Records provided:
——
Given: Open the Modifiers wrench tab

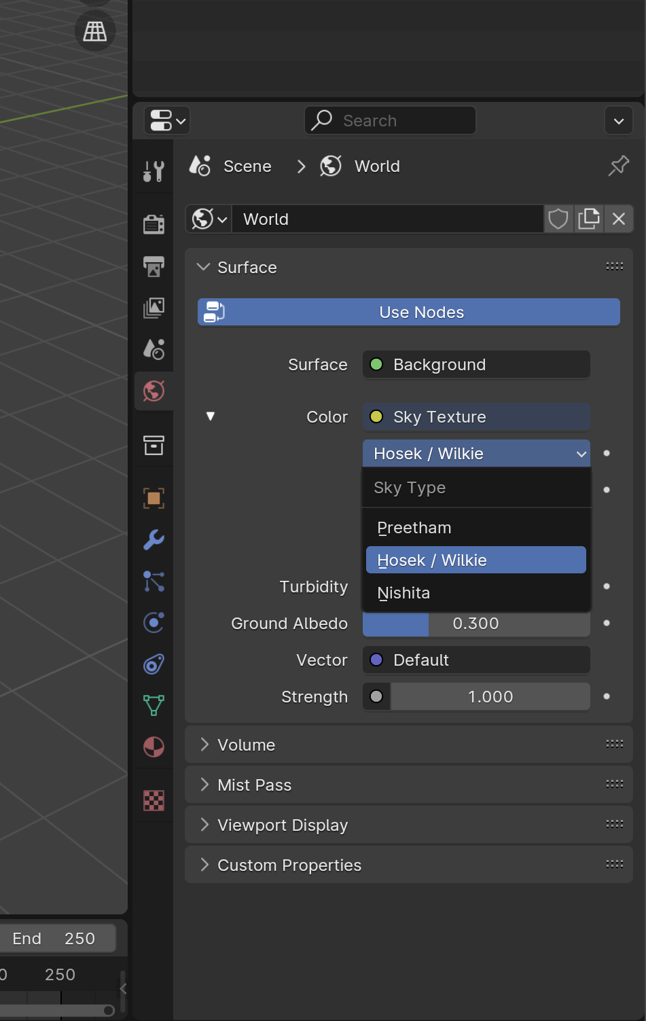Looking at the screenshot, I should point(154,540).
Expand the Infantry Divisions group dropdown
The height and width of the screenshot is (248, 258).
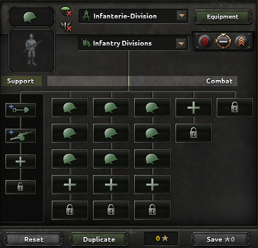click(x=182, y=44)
——
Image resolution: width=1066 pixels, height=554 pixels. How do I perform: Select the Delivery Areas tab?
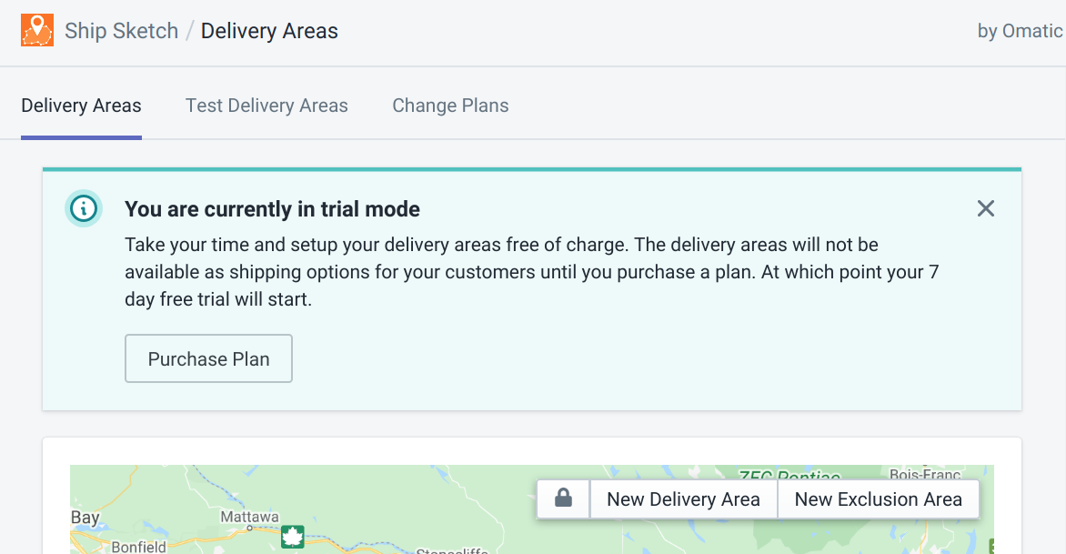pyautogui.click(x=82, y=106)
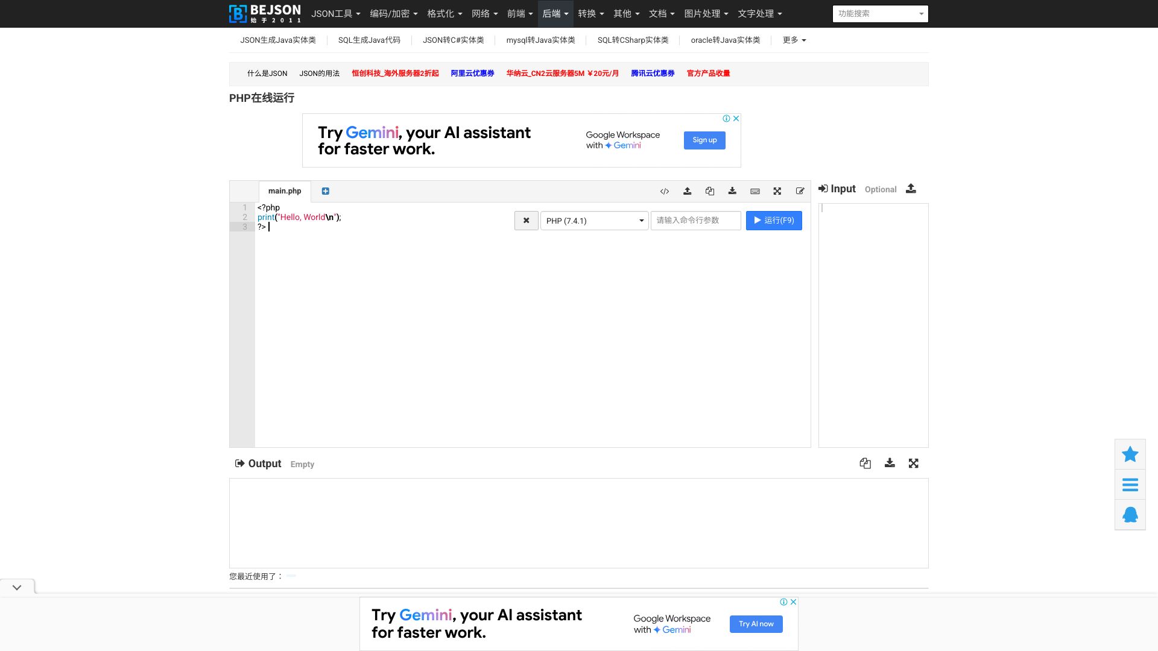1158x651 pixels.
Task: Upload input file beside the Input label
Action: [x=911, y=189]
——
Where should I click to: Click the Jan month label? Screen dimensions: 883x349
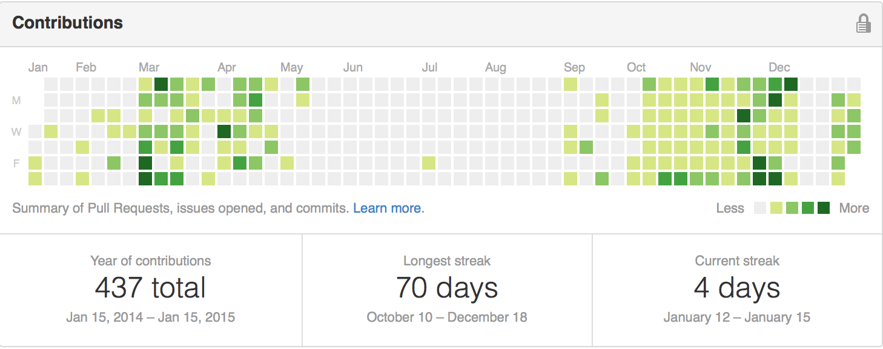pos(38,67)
——
What is expected:
Quote the entries word for word, starting at the line containing "Given: Open the Modifiers wrench tab" and ending with the line containing "click(x=182, y=44)", both of those lines included. Omit the pictures from your answer.

Full response:
Given: Open the Modifiers wrench tab

Looking at the screenshot, I should point(154,540).
Expand the Infantry Divisions group dropdown
The height and width of the screenshot is (248, 258).
click(x=182, y=44)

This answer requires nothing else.